**MATERIAL FOR THE TASK**
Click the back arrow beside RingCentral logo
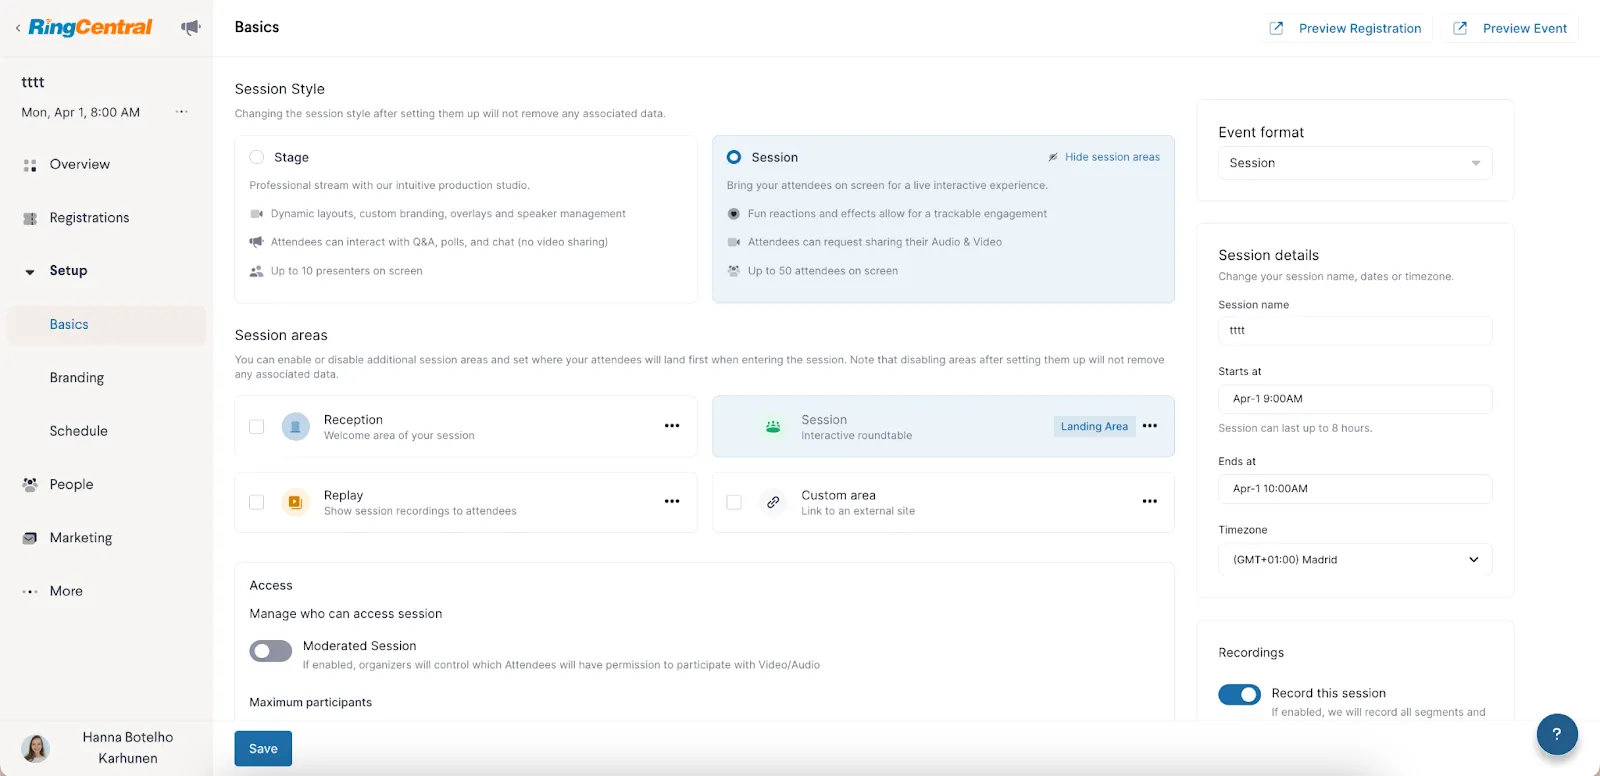This screenshot has height=776, width=1600. click(x=18, y=28)
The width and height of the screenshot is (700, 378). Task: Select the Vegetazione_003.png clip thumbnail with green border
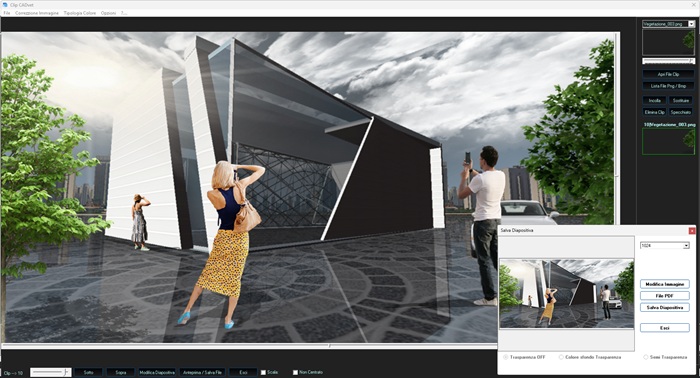click(x=668, y=141)
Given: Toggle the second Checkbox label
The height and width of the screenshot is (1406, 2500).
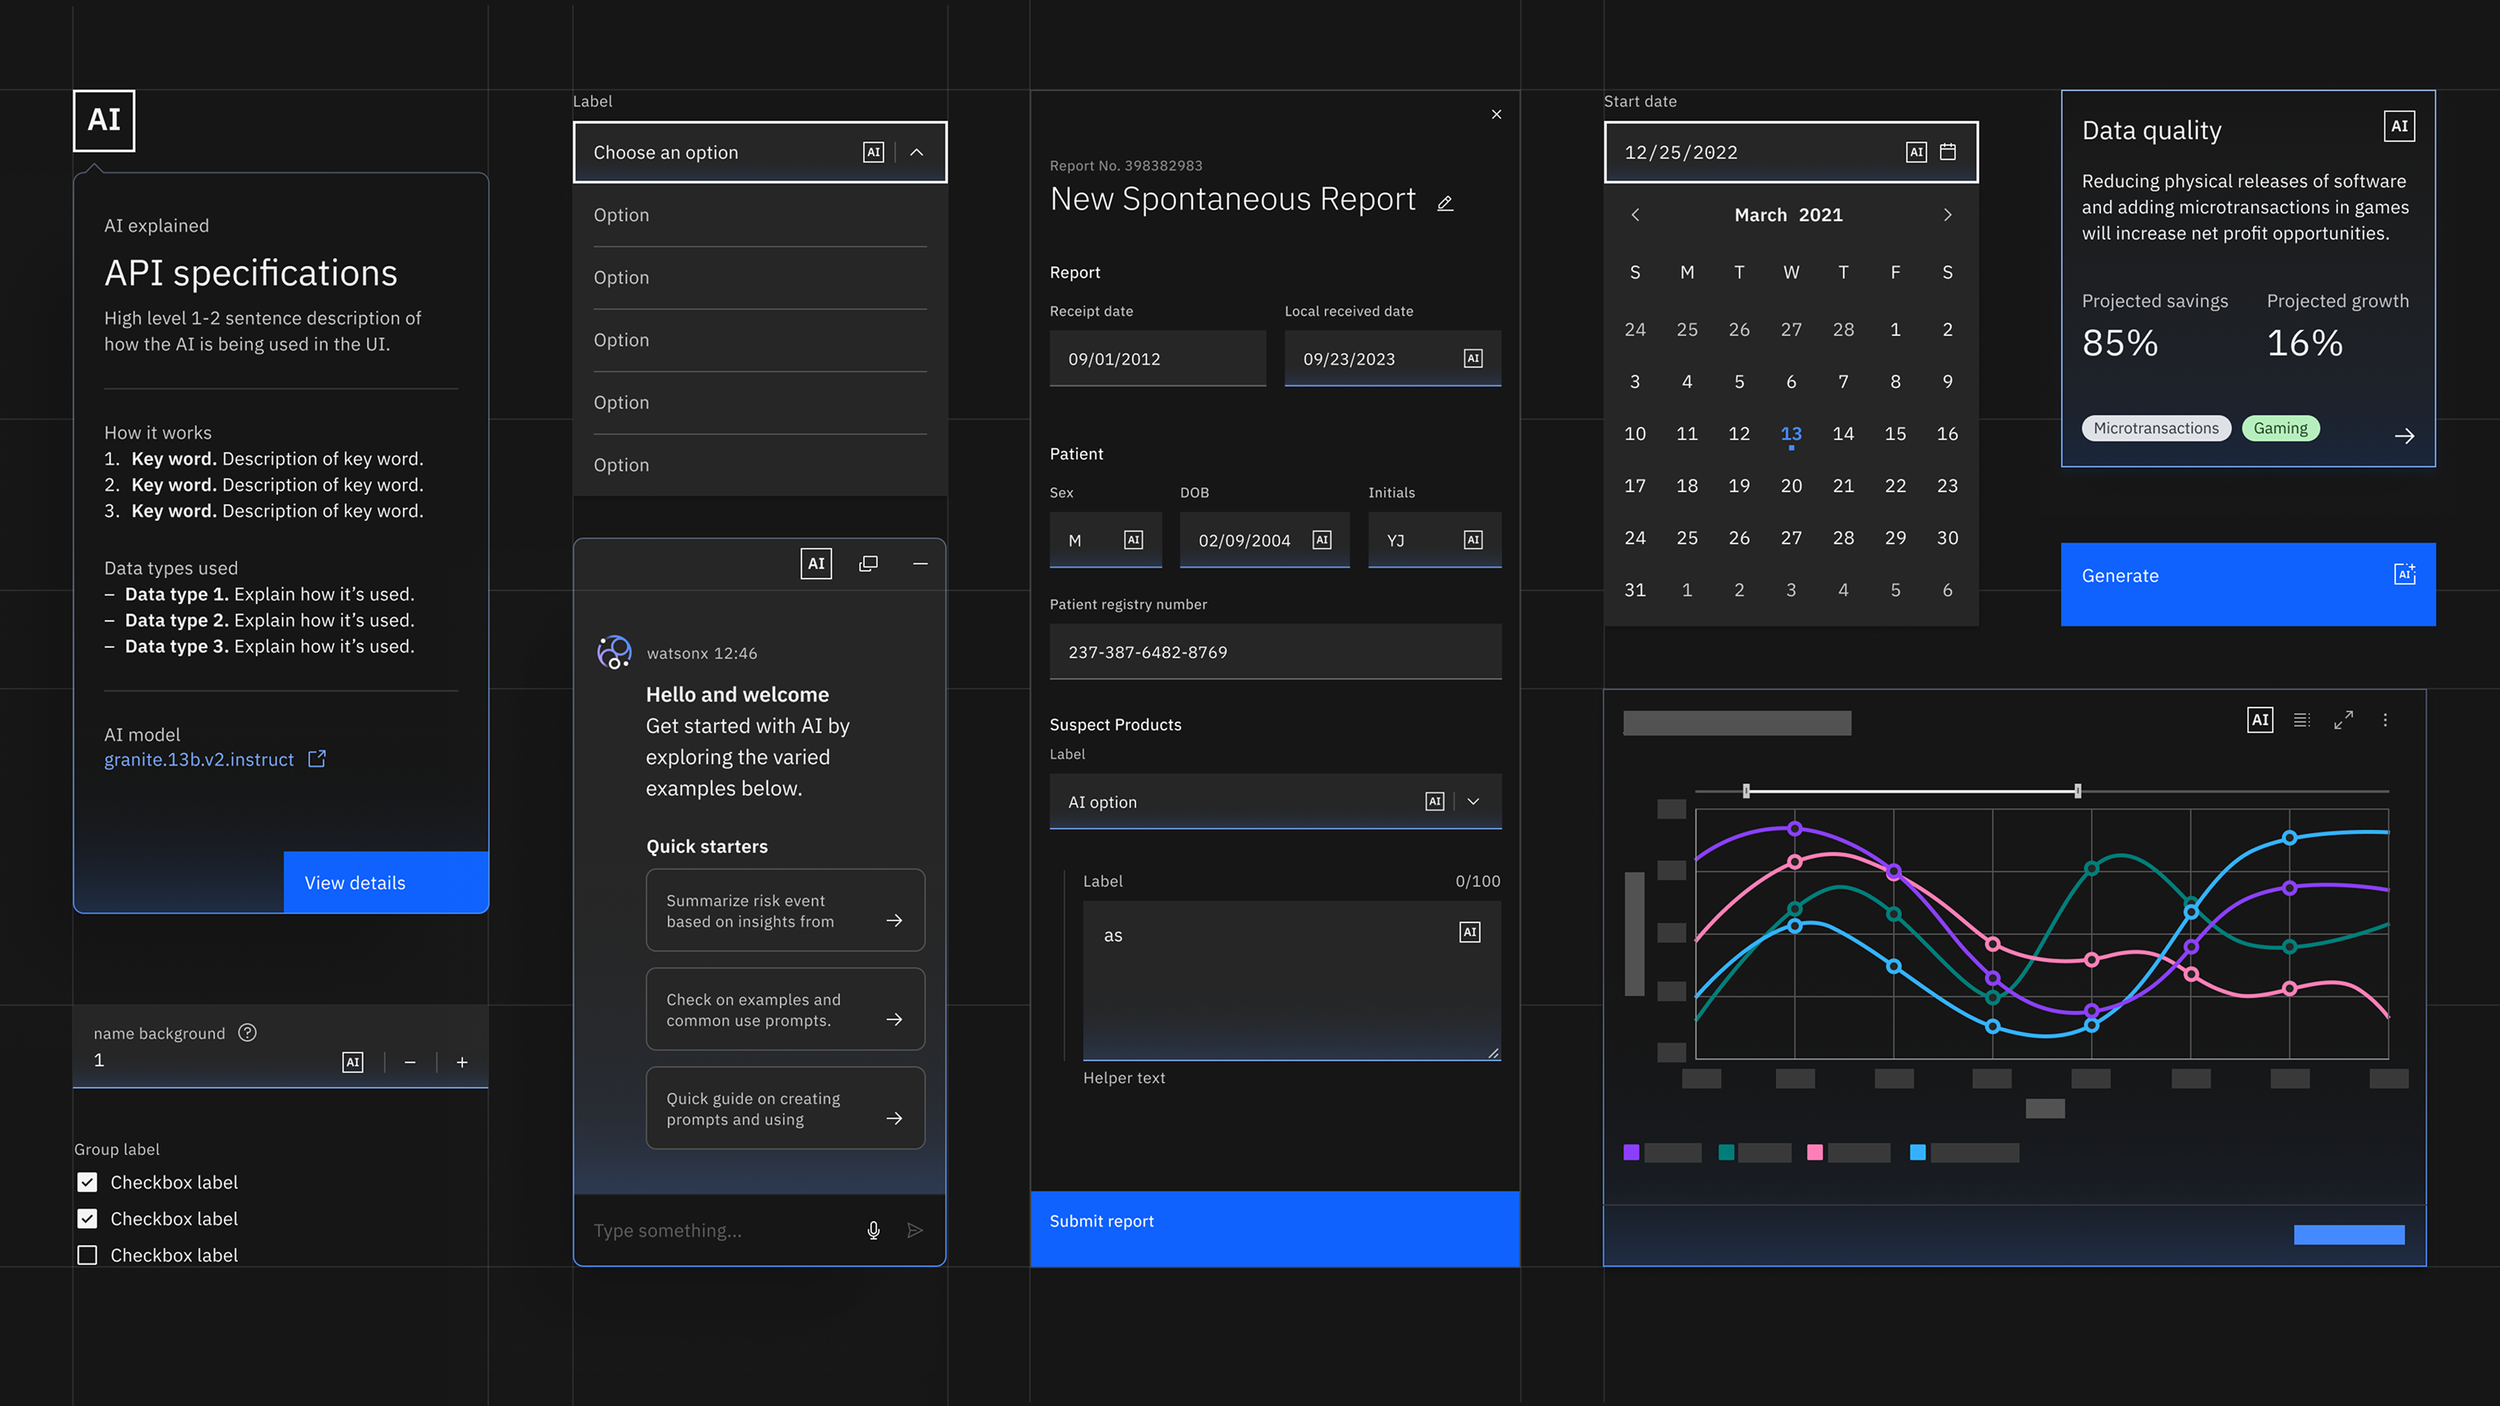Looking at the screenshot, I should coord(88,1218).
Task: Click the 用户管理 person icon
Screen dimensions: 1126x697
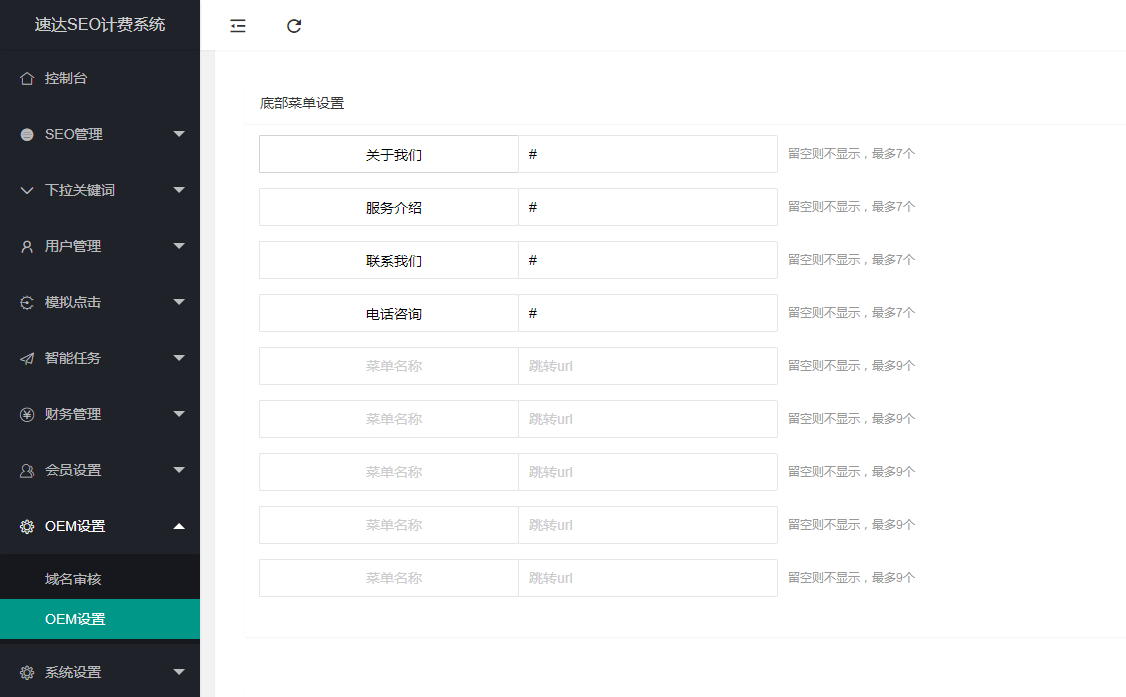Action: (x=27, y=246)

**TASK DIRECTIONS**
Rewrite the listing above, replacing each occurrence of "Task" with "Instruction" and leaving all other text unchanged. Omit the pictures from your version.

**CORRECT RESULT**
Click the back arrow beside RingCentral logo
This screenshot has height=776, width=1600. click(x=18, y=28)
The width and height of the screenshot is (700, 378). Instruction: Select the Vegetazione_003.png clip thumbnail with green border
click(x=668, y=141)
Given: Toggle the second Checkbox label
The height and width of the screenshot is (1406, 2500).
Looking at the screenshot, I should coord(88,1218).
Instruction: Click the 用户管理 person icon
Screen dimensions: 1126x697
Action: (x=27, y=246)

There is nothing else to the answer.